03. Embeddings & Vector Store

Why this matters: The embedding model and vector store are the backbone of retrieval quality. Choosing the wrong embedding model or misconfiguring the vector store leads to irrelevant search results regardless of how good your LLM is.

Embedding ModelDimensionsCost (per 1M tokens)Best For
text-embedding-3-small1,536$0.02Cost-sensitive, general use
text-embedding-3-large3,072$0.13High accuracy requirements
Cohere embed-v31,024$0.10Multilingual documents
all-MiniLM-L6-v2 (local)384FreeOffline / privacy-sensitive
from openai import AsyncOpenAI
import hashlib

class EmbeddingService:
    def __init__(self, model: str = "text-embedding-3-small"):
        self.client = AsyncOpenAI()
        self.model = model
        self._cache: dict[str, list[float]] = {}

    async def embed_batch(self, texts: list[str], batch_size: int = 64) -> list[list[float]]:
        all_embeddings = [None] * len(texts)
        uncached_indices = []
        for i, text in enumerate(texts):
            key = hashlib.md5(text.encode()).hexdigest()
            if key in self._cache:
                all_embeddings[i] = self._cache[key]
            else:
                uncached_indices.append(i)
        for start in range(0, len(uncached_indices), batch_size):
            batch_idx = uncached_indices[start:start + batch_size]
            batch_texts = [texts[i] for i in batch_idx]
            response = await self.client.embeddings.create(model=self.model, input=batch_texts)
            for j, item in enumerate(response.data):
                idx = batch_idx[j]
                all_embeddings[idx] = item.embedding
                key = hashlib.md5(texts[idx].encode()).hexdigest()

Data section:
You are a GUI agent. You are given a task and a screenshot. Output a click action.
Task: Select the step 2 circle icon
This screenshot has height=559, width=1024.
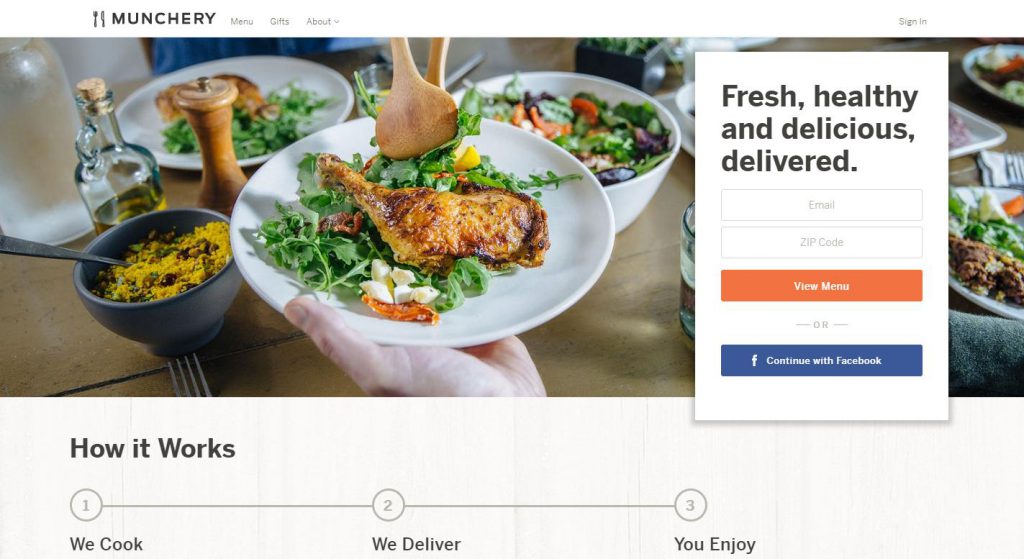click(388, 505)
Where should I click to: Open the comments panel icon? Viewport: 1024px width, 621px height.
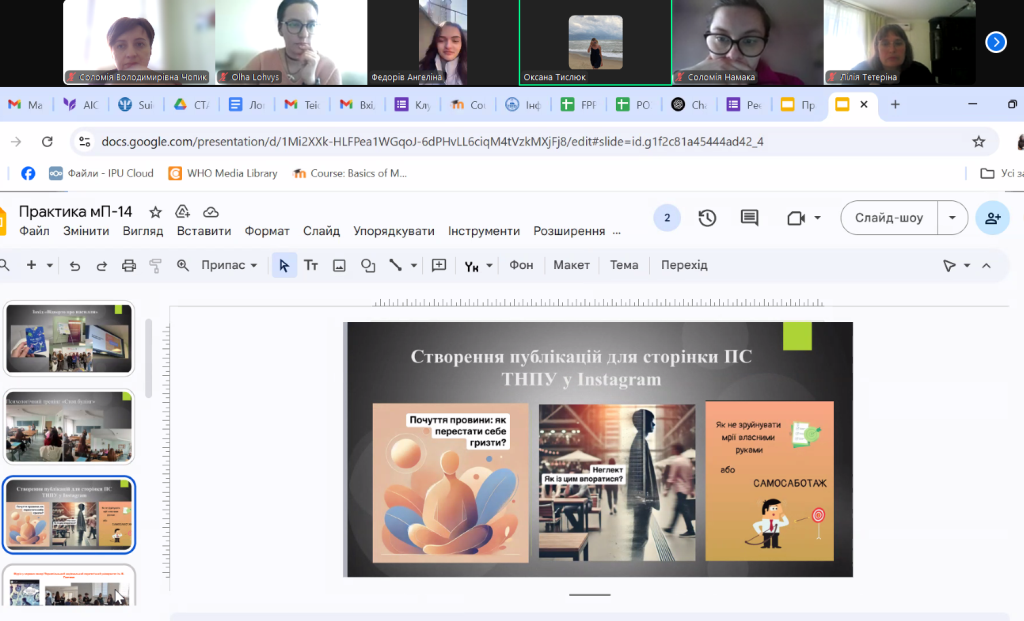(749, 218)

Task to complete: Extend the embeddings and vector store section from its final line onward. You won't need the records for this.

Answer box:
                self._cache[key] = item.embedding
        return all_embeddings

    async def embed_query(self, text: str) -> list[float]:
        result = await self.embed_batch([text])
        return result[0]
import chromadb

class VectorStore:
    def __init__(self, persist_dir: str = "./chroma_data"):
        self.client = chromadb.PersistentClient(path=persist_dir)

    def get_collection(self, name: str = "documents"):
        return self.client.get_or_create_collection(
            name=name, metadata={"hnsw:space": "cosine"}
        )

    def add(self, ids, documents, embeddings, metadatas, collection_name="documents"):
        col = self.get_collection(collection_name)
        col.add(ids=ids, documents=documents, embeddings=embeddings, metadatas=metadatas)

    def query(self, query_embedding, n_results=5, where=None, collection_name="documents"):
        col = self.get_collection(collection_name)
        results = col.query(
            query_embeddings=[query_embedding], n_results=n_results,
            where=where, include=["documents", "metadatas", "distances"]
        )
        return [
            {"text": results["documents"][0][i],
             "metadata": results["metadatas"][0][i],
             "score": 1.0 - results["distances"][0][i]}
            for i in range(len(results["documents"][0]))
        ]

Production Note: For production with pgvector, the setup is: CREATE EXTENSION vector; then create a table with a vector(1536) column. The advantage is that your vectors live alongside your relational metadata in the same PostgreSQL database, simplifying operations and enabling hybrid queries.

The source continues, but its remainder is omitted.